Your instructions ▸
After locating the line with "Create live expression with eye icon" in the entries below, set down exactly that line and each one after it to the end, skipping pictures.

Pixel coordinate grounding data:
· · · · ·

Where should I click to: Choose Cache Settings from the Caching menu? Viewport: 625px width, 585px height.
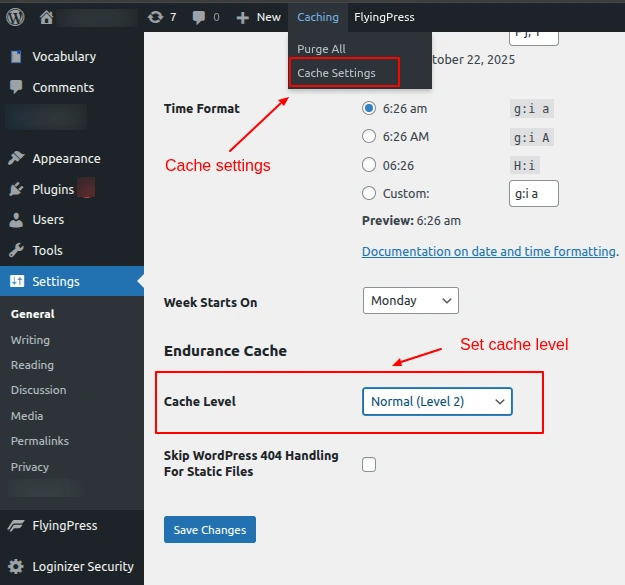point(336,73)
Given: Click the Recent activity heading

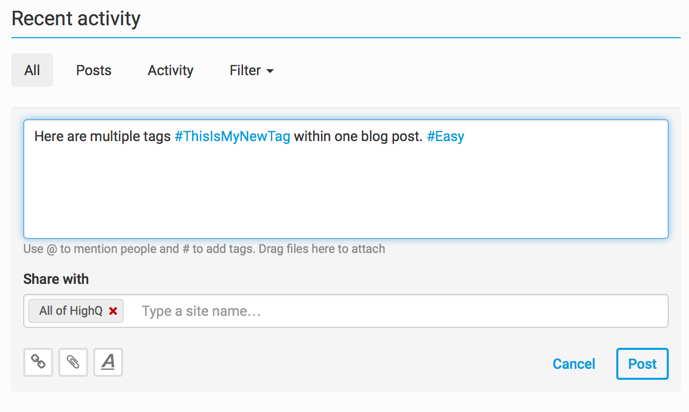Looking at the screenshot, I should pyautogui.click(x=76, y=19).
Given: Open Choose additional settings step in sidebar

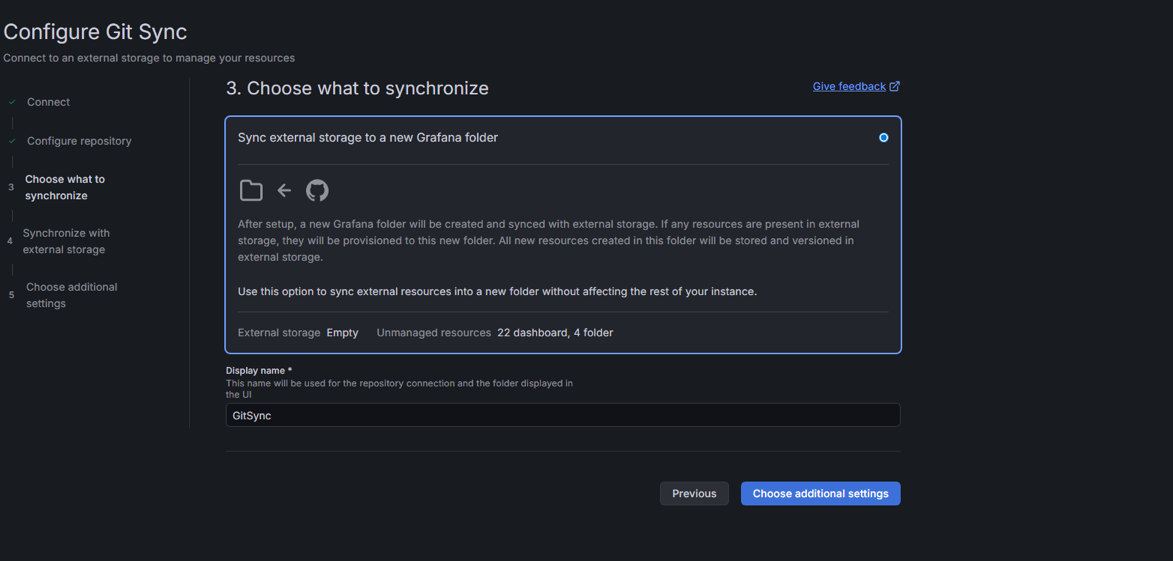Looking at the screenshot, I should (x=71, y=295).
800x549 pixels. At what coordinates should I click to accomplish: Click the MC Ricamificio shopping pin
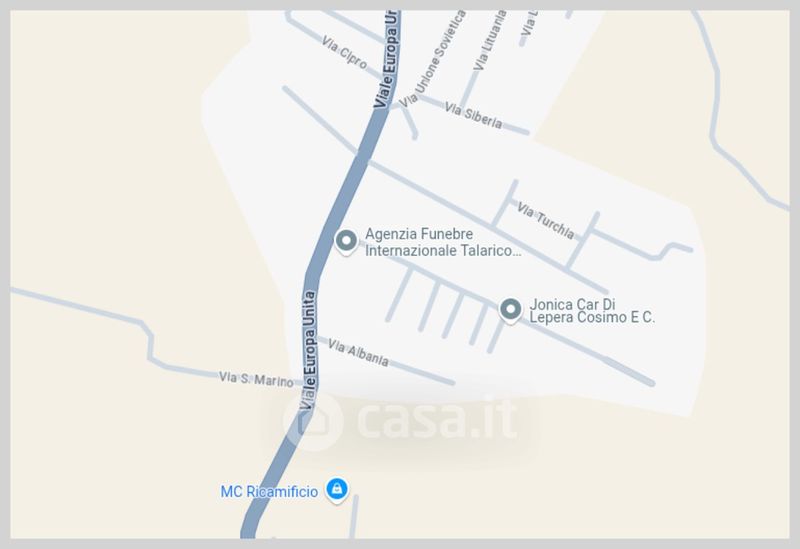[337, 490]
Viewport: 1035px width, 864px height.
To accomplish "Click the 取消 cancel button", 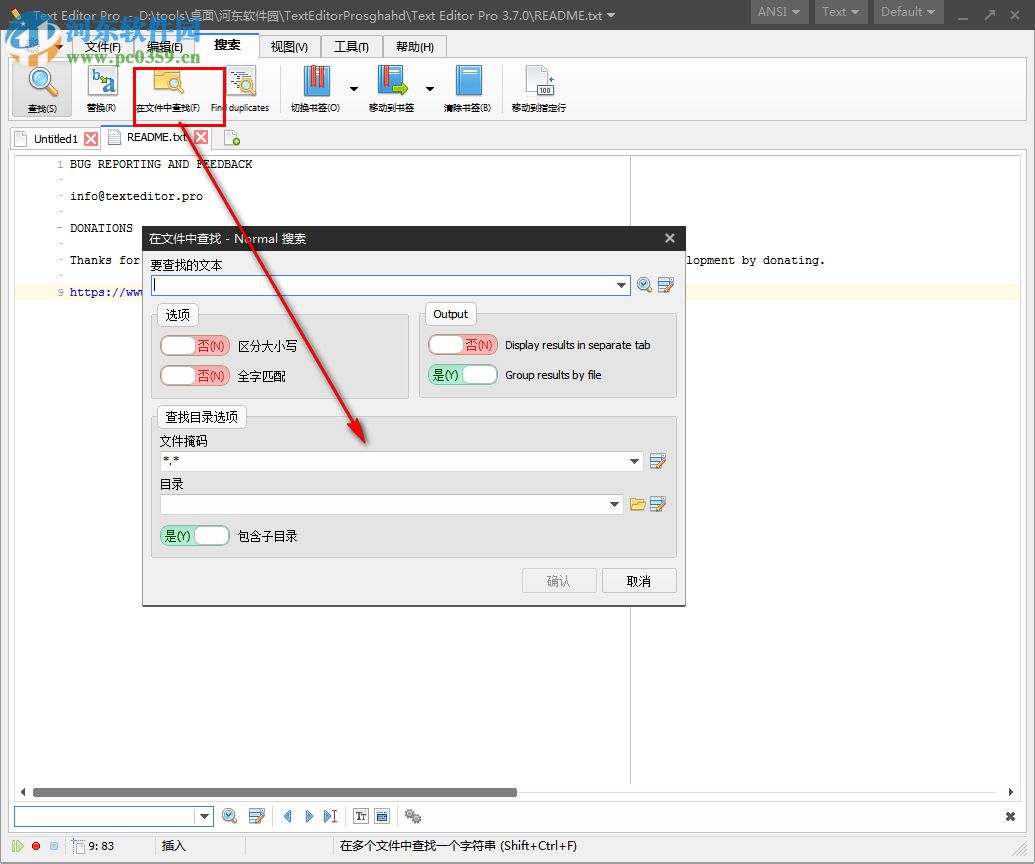I will (639, 580).
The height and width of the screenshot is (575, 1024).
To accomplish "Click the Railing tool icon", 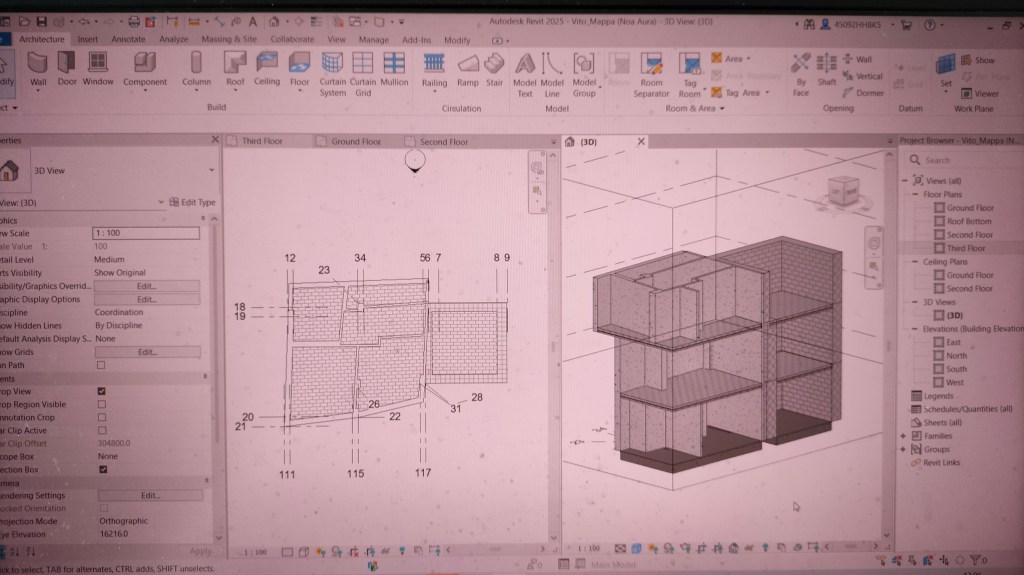I will tap(434, 66).
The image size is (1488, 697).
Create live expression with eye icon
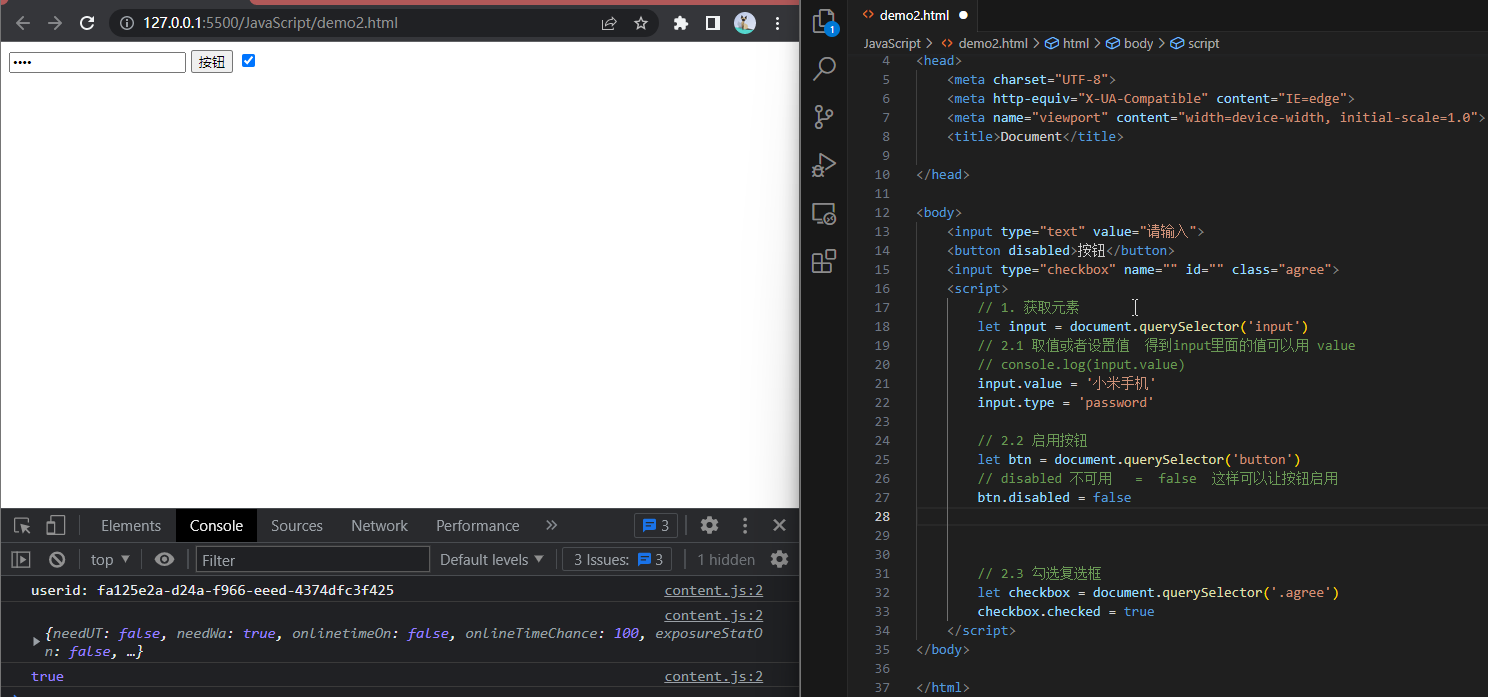coord(165,560)
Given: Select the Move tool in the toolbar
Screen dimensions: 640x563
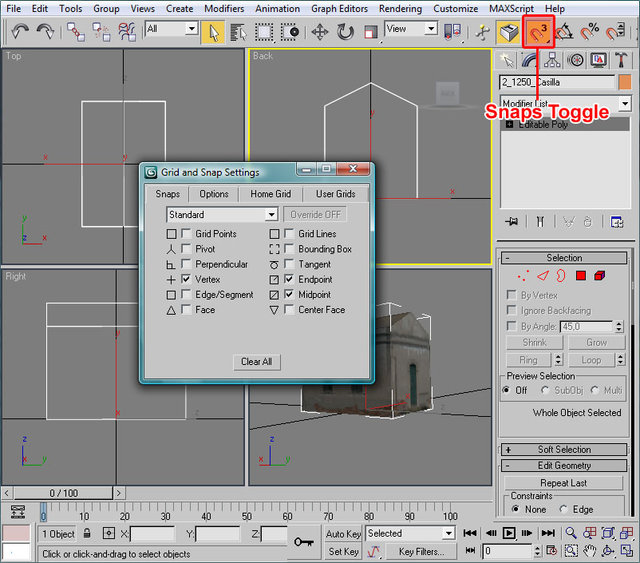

· · · · ·

Answer section ▸
Create live expression with eye icon
coord(165,560)
Given: Select the Move tool in the toolbar
Screen dimensions: 640x563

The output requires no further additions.